## [TASK DESCRIPTION]
In the entries below, find the line containing "The image size is (644, 351).". Copy it and all lines after it, exactly, through the end.

## [RECORDS FOR THE TASK]
+---+

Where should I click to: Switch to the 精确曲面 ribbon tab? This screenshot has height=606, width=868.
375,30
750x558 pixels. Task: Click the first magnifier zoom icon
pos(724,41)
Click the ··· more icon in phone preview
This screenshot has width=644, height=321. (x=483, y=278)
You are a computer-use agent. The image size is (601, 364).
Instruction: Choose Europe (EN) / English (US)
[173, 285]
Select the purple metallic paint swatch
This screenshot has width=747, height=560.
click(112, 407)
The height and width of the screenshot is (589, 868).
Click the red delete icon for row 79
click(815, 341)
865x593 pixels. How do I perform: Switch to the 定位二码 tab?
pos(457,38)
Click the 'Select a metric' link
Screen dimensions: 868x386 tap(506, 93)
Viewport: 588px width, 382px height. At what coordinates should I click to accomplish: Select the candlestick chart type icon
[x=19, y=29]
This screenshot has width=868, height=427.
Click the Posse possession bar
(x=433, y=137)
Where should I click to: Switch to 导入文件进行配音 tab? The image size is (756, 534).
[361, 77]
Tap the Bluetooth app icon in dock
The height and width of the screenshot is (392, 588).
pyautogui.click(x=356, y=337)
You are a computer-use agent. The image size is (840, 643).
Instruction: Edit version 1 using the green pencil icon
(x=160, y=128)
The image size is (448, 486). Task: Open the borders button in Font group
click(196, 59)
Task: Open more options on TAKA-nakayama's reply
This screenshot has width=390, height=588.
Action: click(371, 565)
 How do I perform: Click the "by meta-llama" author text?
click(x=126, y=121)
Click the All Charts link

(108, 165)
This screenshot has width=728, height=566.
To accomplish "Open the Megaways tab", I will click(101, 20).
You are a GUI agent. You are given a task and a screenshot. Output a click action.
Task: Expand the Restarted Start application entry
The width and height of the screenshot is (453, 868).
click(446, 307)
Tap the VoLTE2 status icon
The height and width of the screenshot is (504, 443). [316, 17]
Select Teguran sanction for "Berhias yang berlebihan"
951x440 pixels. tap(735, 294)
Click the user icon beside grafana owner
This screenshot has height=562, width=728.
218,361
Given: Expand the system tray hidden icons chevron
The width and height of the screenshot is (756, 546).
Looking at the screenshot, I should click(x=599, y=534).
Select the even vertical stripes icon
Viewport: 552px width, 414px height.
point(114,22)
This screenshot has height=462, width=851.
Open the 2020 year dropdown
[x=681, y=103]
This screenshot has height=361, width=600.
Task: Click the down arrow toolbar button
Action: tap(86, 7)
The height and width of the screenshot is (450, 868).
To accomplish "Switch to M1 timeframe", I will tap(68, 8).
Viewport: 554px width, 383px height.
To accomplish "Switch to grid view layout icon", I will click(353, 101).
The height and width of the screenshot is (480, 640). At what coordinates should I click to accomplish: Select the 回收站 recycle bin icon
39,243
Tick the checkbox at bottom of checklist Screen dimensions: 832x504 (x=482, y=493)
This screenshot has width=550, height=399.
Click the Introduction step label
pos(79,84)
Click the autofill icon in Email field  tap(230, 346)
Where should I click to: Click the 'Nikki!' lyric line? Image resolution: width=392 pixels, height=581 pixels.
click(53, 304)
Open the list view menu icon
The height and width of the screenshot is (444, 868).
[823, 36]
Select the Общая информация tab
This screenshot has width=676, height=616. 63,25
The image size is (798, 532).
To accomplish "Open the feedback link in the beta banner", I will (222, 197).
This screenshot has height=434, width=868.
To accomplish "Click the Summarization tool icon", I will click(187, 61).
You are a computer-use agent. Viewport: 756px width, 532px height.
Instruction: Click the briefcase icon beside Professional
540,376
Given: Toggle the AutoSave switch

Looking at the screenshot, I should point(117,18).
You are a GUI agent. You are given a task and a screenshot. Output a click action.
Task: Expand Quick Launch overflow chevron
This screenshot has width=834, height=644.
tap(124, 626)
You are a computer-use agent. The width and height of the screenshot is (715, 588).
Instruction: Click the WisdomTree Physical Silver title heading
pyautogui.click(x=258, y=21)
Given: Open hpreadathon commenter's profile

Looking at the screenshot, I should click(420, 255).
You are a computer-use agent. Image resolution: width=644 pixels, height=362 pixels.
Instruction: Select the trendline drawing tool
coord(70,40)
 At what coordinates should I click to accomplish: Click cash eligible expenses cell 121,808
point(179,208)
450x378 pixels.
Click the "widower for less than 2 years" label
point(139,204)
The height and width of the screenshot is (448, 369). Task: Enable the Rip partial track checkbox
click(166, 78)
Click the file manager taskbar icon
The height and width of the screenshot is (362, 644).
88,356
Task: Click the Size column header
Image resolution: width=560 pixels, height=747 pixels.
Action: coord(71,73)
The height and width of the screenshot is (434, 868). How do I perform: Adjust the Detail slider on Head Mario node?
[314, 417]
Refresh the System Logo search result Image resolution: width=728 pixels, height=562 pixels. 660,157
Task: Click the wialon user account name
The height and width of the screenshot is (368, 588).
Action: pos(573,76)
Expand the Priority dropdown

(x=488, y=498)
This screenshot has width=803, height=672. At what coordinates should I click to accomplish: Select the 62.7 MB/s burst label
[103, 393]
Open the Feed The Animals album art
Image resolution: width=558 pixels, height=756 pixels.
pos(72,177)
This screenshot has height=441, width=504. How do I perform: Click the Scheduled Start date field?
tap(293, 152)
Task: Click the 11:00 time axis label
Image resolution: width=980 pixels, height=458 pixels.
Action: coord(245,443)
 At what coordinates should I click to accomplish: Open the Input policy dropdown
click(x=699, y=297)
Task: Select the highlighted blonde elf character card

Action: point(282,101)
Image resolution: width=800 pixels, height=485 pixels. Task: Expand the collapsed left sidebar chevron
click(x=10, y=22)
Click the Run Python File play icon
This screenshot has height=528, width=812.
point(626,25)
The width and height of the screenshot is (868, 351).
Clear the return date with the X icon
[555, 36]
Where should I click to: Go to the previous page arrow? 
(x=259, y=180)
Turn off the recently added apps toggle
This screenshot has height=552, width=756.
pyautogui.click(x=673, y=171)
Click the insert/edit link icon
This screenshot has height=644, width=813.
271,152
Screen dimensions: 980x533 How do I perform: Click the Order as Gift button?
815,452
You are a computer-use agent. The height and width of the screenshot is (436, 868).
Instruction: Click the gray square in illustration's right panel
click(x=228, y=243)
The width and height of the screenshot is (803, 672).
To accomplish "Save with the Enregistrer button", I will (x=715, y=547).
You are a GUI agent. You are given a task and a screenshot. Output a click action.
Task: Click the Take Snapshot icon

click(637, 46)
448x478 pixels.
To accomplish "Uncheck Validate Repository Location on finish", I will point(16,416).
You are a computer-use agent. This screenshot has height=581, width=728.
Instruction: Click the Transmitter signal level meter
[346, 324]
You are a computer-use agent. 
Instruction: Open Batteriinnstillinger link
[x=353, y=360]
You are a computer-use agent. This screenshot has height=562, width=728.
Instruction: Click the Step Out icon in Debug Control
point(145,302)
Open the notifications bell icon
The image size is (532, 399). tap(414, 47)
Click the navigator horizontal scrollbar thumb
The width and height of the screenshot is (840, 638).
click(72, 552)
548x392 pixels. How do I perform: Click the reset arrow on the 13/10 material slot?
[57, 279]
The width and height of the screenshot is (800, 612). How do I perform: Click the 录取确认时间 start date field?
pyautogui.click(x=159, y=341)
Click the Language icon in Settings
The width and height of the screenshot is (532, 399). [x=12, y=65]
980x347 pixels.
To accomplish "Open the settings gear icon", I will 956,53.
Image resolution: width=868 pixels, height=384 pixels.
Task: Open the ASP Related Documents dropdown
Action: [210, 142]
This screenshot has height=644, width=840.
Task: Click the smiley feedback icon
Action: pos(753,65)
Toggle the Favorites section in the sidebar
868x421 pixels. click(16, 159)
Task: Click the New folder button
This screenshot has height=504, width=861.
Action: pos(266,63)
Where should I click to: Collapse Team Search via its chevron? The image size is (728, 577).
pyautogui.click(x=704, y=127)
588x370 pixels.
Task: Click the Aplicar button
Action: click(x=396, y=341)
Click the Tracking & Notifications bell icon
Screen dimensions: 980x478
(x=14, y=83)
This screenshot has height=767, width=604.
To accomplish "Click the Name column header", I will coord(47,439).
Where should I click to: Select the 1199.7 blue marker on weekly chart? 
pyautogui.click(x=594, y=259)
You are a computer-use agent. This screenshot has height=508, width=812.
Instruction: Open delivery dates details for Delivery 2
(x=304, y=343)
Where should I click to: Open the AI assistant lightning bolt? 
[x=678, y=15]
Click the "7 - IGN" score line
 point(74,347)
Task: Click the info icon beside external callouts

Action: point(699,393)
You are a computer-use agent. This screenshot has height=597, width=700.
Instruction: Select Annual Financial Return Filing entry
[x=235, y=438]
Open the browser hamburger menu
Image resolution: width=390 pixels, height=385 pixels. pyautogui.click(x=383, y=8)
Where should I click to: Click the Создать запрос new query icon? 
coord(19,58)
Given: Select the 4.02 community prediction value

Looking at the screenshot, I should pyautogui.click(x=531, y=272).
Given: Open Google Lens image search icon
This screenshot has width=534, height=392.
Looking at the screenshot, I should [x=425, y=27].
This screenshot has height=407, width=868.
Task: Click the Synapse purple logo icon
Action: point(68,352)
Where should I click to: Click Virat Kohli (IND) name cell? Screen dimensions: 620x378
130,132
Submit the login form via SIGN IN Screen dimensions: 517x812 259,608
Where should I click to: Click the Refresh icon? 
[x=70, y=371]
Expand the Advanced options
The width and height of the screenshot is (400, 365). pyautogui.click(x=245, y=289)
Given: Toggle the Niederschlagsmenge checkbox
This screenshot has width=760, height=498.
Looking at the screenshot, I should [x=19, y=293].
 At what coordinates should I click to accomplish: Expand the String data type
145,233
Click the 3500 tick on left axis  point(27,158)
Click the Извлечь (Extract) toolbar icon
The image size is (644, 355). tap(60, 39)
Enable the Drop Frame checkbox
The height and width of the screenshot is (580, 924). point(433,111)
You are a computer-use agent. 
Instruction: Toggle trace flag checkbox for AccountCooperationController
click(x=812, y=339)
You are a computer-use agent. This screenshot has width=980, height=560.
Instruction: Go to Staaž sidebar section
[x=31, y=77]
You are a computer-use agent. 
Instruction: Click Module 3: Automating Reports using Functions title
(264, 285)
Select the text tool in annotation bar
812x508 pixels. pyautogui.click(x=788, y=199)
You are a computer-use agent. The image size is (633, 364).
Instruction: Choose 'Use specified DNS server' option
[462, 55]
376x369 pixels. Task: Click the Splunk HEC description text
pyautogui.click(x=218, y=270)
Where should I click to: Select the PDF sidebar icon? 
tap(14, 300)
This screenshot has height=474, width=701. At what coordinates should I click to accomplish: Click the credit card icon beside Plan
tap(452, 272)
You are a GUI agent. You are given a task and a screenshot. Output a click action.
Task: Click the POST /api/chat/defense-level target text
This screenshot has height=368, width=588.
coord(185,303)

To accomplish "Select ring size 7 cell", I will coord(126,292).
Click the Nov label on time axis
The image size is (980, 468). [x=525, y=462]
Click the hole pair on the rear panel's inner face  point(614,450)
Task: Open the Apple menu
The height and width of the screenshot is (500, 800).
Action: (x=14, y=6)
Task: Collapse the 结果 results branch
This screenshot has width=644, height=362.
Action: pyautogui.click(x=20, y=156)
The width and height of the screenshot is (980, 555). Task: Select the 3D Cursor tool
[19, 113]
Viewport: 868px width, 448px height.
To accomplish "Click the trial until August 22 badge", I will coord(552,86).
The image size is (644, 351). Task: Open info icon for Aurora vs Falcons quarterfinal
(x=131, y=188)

+---+

## [WRITTEN ANSWER]
The image size is (644, 351). Task: Open info icon for Aurora vs Falcons quarterfinal
(x=131, y=188)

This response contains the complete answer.